Question

If \(x = (9 + 4\sqrt{5})^{48} = [x] + f\), where \([x]\) is the integral part of \(x\) and \(f\) is a fraction, then \(x(1-f)\) equals:

• A. 1
• B. Less than 1
• C. More than 1
• D. Between 1 and 2
• E. None of the above

Hint:

For expressions involving \((a+b\sqrt{c})^n\), always think of its conjugate \((a-b\sqrt{c})^n\). Their sum often becomes an integer and their product simplifies to a power of an integer. This trick avoids complex binomial expansion.

Answer 1

The Correct Option is A

Step 1: Define the given terms.
We are told: \[ x = (9 + 4\sqrt{5})^{48} = [x] + f \] where \([x]\) is the integer part and \(f\) is the fractional part with \(0<f<1\).

Step 2: Introduce the conjugate.
Let \[ y = (9 - 4\sqrt{5})^{48} \] Notice that \(9 - 4\sqrt{5} \approx 0.055<1\). Raising it to the power 48 makes it extremely small, so \(0<y<1\).

Step 3: Use integer property.
From binomial expansion: \[ (9 + 4\sqrt{5})^{48} + (9 - 4\sqrt{5})^{48} \] is an integer, because irrational terms cancel out.
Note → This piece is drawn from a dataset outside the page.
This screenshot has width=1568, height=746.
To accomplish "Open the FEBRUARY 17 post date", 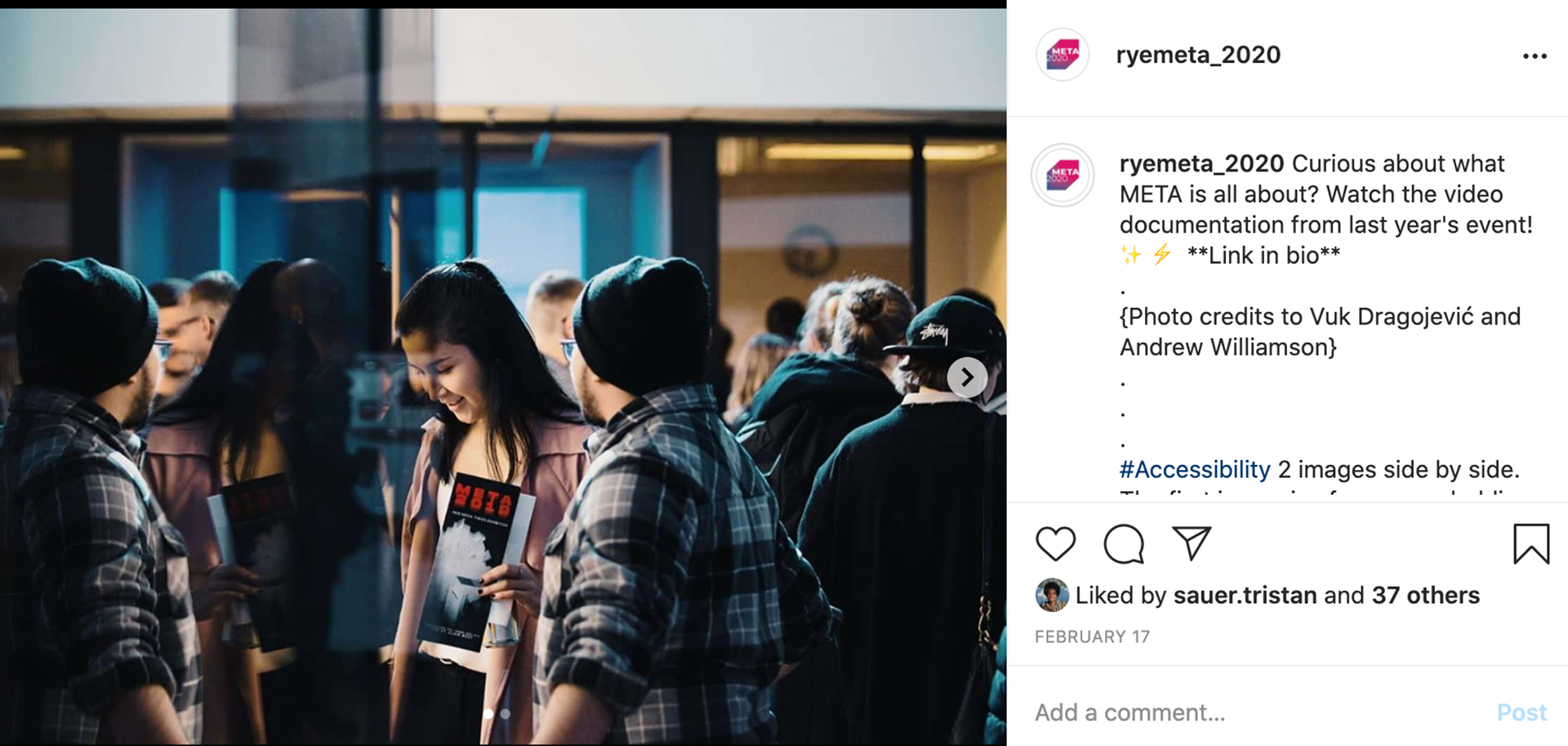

Thus, \[ x + y = \text{integer.} \]

Step 4: Relating fractional part.
Since \(x = [x] + f\) and \(x + y\) is integer, we can write: \[ [x] = x + y - 1 \] So, \[ f = 1 - y \]
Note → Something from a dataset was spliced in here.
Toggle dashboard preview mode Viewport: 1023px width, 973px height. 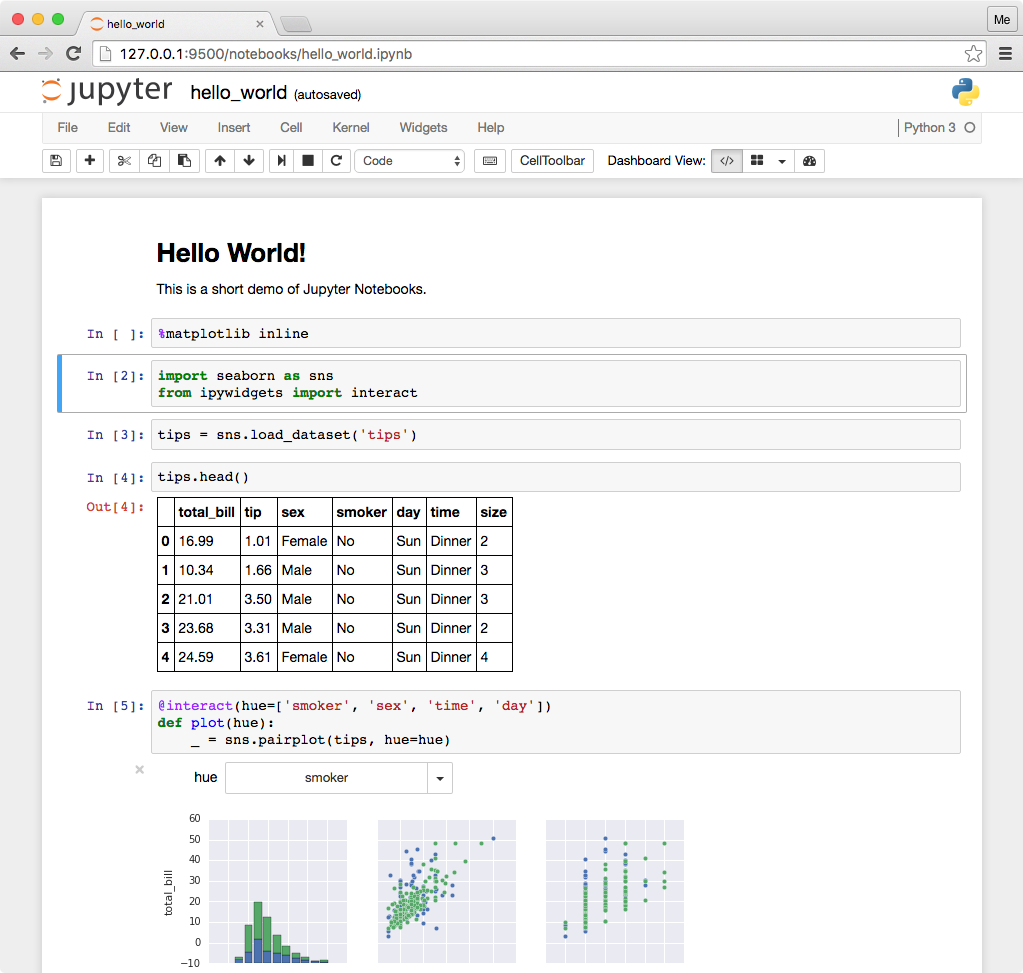pyautogui.click(x=808, y=161)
Step 5: Expression for \(x(1-f)\).
We need: \[ x(1-f) = x \cdot (1-f) = x \cdot y \]

Step 6: Simplify product.
\[ x \cdot y = (9 + 4\sqrt{5})^{48}(9 - 4\sqrt{5})^{48} \] \[ = \big[(9)^2 - (4\sqrt{5})^2\big]^{48} \] \[ = (81 - 80)^{48} = 1^{48} = 1 \]

Step 7: Conclude.
Thus, the exact value of \(x(1-f)\) is: \[ \boxed{1} \]